If you are part of the growing percentage of Americans who choose to live outside the state of California, you probably haven’t heard of Little Hoover. But this oversight agency is the closest the Golden State comes to gray eminence. Created in 1962, the commission makes measured and judicious suggestions on the governance of the state. The panel’s 13 members are chosen by a scrupulous process, described over four pages of the California code, that limits overt partisanship and emphasizes separation of powers. The commission’s judgments are generally considered as reliable as a Moffat & Company gold coin. So Little Hoover’s February report, Public Pensions for Retirement Security, came as a shock. Even the most far-reaching state governors have focused their plans for reduced pension benefits mostly on new hires. While a few (such as New Jersey’s Christie) have imposed later retirement dates, all have stayed within currently accepted legal practice for the ways existing government employees accrue retirement benefits. Broadly speaking, this means the reform proposals are confined to asking current workers to contribute more to their plans, not tampering with final payouts or accrual rates.

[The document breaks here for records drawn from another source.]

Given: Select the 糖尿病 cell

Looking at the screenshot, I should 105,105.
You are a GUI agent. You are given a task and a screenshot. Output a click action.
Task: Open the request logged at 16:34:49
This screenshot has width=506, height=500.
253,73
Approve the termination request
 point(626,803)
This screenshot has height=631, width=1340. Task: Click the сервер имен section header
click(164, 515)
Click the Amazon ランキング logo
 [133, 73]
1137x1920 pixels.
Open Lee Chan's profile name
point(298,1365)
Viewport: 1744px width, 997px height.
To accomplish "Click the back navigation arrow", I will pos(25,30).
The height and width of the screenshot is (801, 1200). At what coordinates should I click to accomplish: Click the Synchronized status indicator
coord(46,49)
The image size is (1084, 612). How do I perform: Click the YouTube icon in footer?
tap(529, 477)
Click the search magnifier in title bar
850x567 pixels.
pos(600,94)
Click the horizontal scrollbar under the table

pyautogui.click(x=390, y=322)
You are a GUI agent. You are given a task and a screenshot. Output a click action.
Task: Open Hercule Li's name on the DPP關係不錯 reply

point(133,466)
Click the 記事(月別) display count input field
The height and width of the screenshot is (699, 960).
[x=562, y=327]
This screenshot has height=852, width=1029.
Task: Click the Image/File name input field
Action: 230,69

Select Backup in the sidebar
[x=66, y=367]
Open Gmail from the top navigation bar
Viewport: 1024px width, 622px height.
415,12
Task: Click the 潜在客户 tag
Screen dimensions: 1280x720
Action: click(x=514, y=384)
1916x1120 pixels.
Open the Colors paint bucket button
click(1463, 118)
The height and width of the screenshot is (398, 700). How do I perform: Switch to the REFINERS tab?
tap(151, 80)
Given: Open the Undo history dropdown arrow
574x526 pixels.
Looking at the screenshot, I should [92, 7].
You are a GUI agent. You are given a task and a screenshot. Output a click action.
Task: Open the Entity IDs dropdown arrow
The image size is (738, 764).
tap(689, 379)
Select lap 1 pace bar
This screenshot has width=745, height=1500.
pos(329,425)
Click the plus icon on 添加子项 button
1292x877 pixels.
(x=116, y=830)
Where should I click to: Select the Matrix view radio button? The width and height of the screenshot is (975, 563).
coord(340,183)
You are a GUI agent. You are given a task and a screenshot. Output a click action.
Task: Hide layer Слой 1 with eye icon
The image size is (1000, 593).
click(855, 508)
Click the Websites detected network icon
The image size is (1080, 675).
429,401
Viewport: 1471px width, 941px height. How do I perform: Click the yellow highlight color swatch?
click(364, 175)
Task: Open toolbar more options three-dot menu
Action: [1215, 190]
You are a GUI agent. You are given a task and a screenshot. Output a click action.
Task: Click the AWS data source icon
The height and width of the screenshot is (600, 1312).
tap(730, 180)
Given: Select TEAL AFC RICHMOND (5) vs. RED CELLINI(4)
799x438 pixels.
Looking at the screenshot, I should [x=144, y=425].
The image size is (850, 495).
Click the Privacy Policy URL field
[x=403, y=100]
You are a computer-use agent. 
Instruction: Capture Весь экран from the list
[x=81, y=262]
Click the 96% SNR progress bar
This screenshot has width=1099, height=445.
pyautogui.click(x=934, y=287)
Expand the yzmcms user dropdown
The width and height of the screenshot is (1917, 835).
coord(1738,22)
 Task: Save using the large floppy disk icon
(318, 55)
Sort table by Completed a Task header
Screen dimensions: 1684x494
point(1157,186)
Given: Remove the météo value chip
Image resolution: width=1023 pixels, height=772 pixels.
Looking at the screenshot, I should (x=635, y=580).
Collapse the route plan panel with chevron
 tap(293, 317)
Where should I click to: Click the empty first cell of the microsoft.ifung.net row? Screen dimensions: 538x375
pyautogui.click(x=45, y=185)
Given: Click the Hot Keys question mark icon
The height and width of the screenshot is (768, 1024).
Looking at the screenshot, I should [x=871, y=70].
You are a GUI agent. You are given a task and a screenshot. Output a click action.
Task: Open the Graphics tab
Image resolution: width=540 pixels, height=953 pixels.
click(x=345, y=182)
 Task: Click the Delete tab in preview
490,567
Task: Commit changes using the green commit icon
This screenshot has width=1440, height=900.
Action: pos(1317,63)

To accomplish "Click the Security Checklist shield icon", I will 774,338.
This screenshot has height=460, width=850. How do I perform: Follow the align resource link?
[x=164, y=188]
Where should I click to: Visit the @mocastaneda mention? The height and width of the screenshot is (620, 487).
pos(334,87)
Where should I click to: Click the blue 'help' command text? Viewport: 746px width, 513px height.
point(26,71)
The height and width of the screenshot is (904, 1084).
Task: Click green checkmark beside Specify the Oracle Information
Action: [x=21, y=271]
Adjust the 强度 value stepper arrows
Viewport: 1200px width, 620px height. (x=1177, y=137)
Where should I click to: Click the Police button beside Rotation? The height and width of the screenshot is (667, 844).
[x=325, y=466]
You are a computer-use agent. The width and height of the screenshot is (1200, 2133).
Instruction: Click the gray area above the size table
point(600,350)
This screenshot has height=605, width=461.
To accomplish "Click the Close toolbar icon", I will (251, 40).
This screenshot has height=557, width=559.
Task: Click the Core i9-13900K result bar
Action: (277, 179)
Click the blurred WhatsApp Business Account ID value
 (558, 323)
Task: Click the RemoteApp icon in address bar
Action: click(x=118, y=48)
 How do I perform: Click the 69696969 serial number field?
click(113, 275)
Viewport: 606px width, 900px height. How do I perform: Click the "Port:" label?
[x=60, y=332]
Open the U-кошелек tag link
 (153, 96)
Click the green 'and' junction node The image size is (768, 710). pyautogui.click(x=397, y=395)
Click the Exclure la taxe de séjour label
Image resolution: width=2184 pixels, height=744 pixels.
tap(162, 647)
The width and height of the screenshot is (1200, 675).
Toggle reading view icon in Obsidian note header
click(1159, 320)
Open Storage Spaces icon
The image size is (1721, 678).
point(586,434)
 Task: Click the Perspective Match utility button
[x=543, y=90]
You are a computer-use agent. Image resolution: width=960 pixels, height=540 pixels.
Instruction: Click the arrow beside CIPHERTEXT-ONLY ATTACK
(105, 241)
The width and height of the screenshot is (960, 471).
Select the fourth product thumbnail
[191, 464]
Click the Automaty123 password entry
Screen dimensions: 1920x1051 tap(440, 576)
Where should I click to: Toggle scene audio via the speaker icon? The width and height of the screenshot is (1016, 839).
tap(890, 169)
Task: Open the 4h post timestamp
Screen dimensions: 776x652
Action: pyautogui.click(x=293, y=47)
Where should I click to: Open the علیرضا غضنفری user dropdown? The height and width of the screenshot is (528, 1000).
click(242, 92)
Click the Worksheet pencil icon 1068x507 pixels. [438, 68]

Little Hoover, by contrast, concludes that another two-tiered system—in which new hires come in with a less generous retirement package—will be inadequate. The report argues repeatedly that the state must find a way to pare back existing contracts. “The state and local governments need…to restructure future, unearned retirement benefits for their employees,” it states. “The Legislature must pass legislation giving this explicit authority to state and local government agencies.” The commission acknowledges that any such law “may entail the courts having to revisit prior court decisions.”
And where many Republicans—including Wisconsin’s Walker and California 2010 gubernatorial nominee Meg Whitman—have made a point of excluding cops and firefighters from their pension reform plans, Little Hoover states: “Public safety pensions cannot be exempted from the discussion because of political inconvenience.”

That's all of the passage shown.